Despite selling the majority stake, Saxo Bank will retain a 19.9% share in Saxo Australia, allowing it to maintain a presence in the market while handing over operational control to DMA. This move reflects Saxo’s ongoing efforts to review and adjust its international strategy, particularly in the Asia-Pacific region.
Why is Saxo Bank Selling?
For the past six months, Saxo Bank has been exploring “strategic opportunities” across its global operations, including a potential sale of certain assets. This sale of Saxo Australia follows similar recent industry moves, such as OANDA’s acquisition by FTMO and eToro’s U.S. IPO filing.
Saxo Bank appears to be focusing on refining its business model, optimizing resources, and potentially exiting or restructuring certain regions to strengthen its position in core markets.

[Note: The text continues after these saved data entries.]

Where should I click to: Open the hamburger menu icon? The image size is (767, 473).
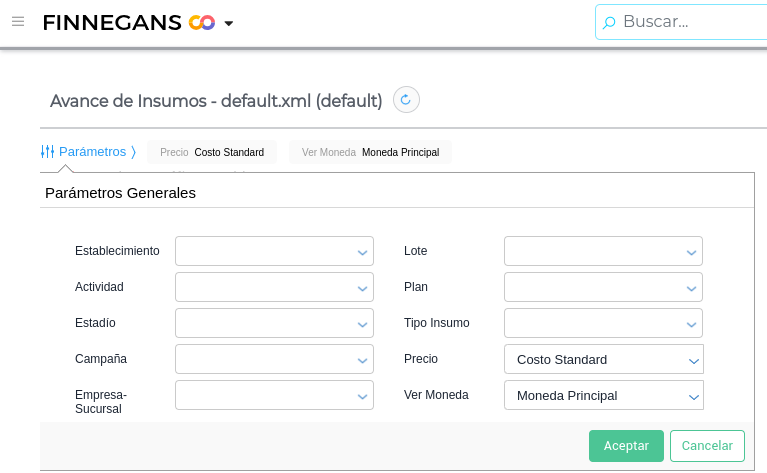coord(17,21)
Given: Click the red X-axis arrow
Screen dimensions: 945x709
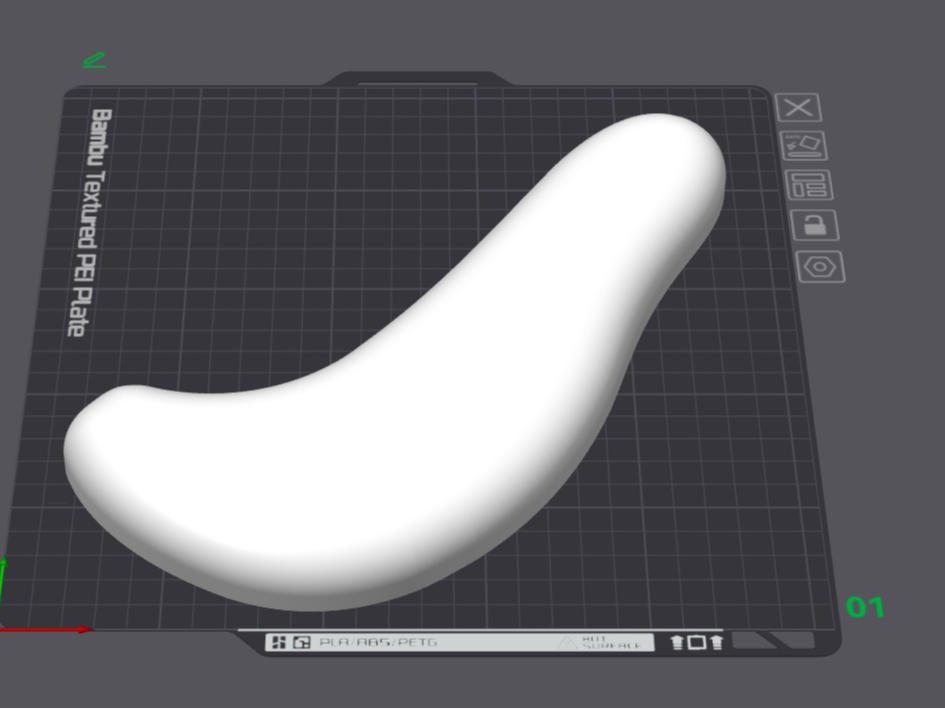Looking at the screenshot, I should pyautogui.click(x=46, y=630).
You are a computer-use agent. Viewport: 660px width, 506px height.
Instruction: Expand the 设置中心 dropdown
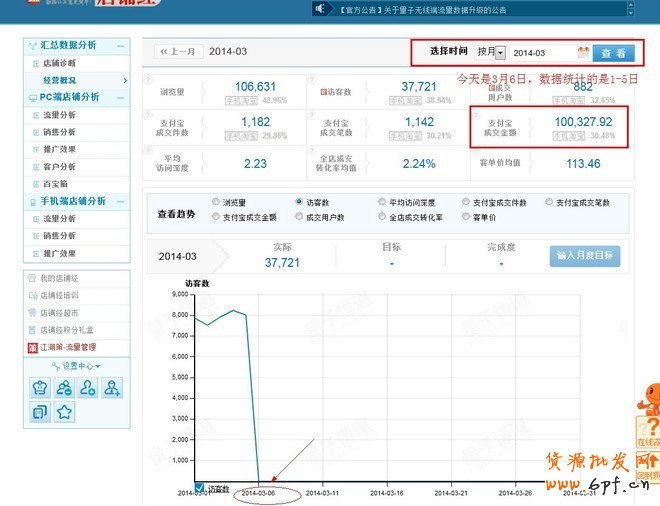click(x=77, y=366)
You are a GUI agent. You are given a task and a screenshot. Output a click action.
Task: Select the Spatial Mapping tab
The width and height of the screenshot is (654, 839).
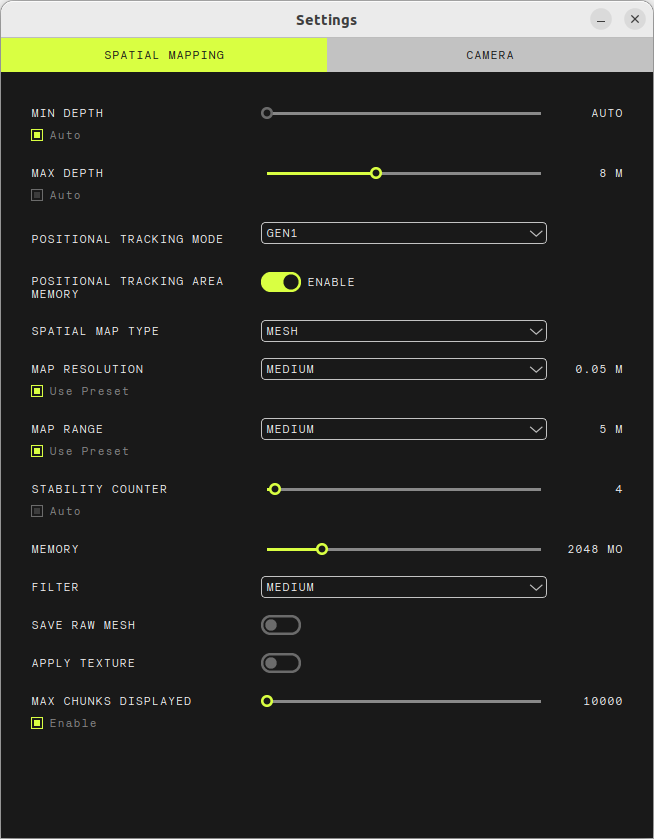pyautogui.click(x=164, y=55)
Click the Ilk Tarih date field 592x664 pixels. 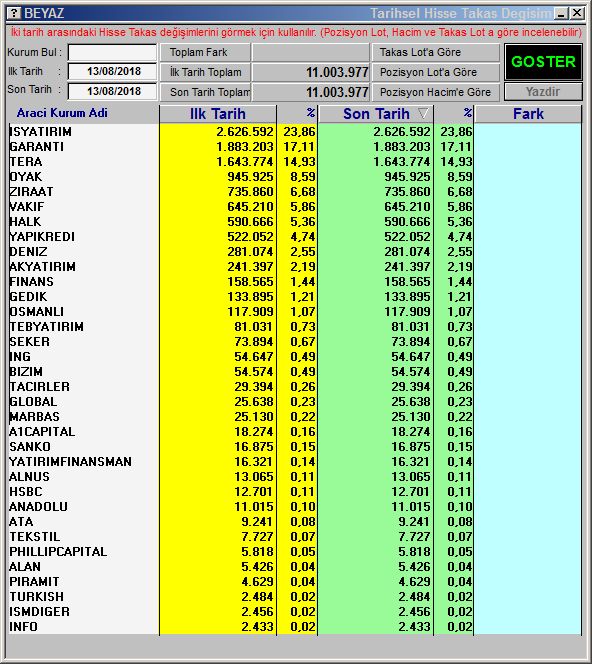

The company has a strong global presence, and by selling shares in some of its divisions, it could be positioning itself for future growth in key areas.
What This Means for Saxo Australia Clients
Clients of Saxo Australia will see no immediate changes. The company will continue using Saxo’s award-winning trading technology and platforms, ensuring smooth service with no disruption. The current leadership, including CEO Adam Smith and the existing team, will remain in place to oversee the transition.
For now, Saxo Australia will continue operating under its existing name. However, after a transitional period, a new brand identity reflecting DMA’s ownership will be introduced.
What’s Next for Saxo Bank?
Saxo Bank’s decision to sell part of its Australian business could be just one of many moves in a broader restructuring effort. The company may continue reviewing its global operations, either selling stakes in other regions or forming new strategic partnerships.
CEO Kim Fournais emphasized that Saxo remains committed to its core strength—providing scalable, multi-asset trading infrastructure. By working with DMA, Saxo sees an opportunity to expand in the Australian market while freeing up resources to focus on other areas.
As the financial industry evolves, Saxo Bank is clearly making calculated decisions about where to invest and where to divest. The sale of Saxo Australia is a major step in this direction, and it will be interesting to see what moves Saxo makes next.